From 2008 to 2019, Solid Ground contracted directly with King County Metro to offer paratransit services as part of the Metro Access program. In 2019, MV Transportation took over the contracts to manage the dispatch center and bus drivers, with Solid Ground remaining involved as a subcontractor for MV Transportation. In October 2022, about 150 of Sound Ground's paratransit drivers, joined by supporters and members of the Amalgamated Transit Union Local 587, demonstrated for better wages from MV Transportation, saying they had not received money that was distributed as part of the American Rescue Plan Act of 2021, despite being frontline workers during the COVID-19 pandemic.

In February 2018, Solid Ground faced criticism for it's management of a housing campus in the Sand Point neighborhood in North Seattle. Residents were critical of the organization's response to the killing of a resident named Charleena Lyles on June 18, 2017. Lyles was a pregnant Black woman and a mother of four who was shot and killed by police after she called them for help. Residents of the Sand Point campus asked for an independent review of Solid Ground's stewardship of the community, citing insufficient case management and services. In response, Solid Ground said they were taking several steps to "stabilize the campus", including: assigning more staff, creating a "community-led advisory committee" to liaise with residents, and adding access to mental and behavioral health services on the campus.
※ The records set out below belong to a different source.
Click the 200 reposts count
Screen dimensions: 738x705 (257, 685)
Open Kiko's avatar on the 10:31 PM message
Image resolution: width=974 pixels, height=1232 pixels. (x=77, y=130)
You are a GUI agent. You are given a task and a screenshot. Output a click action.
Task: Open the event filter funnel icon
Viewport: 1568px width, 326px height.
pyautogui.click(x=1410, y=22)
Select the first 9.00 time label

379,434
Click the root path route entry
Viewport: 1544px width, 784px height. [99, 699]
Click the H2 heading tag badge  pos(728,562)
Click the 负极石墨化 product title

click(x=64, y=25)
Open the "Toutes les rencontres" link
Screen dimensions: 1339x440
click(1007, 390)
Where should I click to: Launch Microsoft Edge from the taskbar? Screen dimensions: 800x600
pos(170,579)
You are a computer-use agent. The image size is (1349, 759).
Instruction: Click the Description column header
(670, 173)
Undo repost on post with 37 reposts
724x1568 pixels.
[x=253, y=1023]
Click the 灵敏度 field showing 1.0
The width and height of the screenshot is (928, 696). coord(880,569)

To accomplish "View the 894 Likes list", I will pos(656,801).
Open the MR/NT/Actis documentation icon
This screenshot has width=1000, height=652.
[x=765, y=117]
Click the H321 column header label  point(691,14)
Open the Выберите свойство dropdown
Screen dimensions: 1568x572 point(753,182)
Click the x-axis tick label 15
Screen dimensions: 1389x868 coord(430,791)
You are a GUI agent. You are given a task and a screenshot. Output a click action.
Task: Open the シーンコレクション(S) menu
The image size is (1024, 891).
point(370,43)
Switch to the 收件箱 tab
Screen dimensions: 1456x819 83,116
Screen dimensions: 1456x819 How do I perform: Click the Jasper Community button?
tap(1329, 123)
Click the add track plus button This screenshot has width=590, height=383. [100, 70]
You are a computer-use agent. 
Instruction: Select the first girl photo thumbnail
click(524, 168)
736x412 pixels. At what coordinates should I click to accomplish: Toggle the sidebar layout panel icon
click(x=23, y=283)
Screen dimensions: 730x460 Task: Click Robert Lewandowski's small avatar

Operating on an annual budget of about US$32 million as of 2022, Solid Ground indicates US$32,366,517 budgeted income and $31,854,878 budgeted expenses. Major program areas fall under the headings Housing, Homelessness Prevention, Hunger & Food Resources, Domestic Violence Services, Legal Services, Advocacy, Anti-Racism Initiative, Retired & Senior Volunteer Services and Transportation Services.

Solid Ground programs include direct provision of services (support of Seattle food banks, housing programs, skills classes, legal aid to obtain or maintain state benefits, etc.), but they also focus on political organizing and systems change work, including lobbying the Washington state government. They also provide senior volunteers to over 80 King County human service organizations.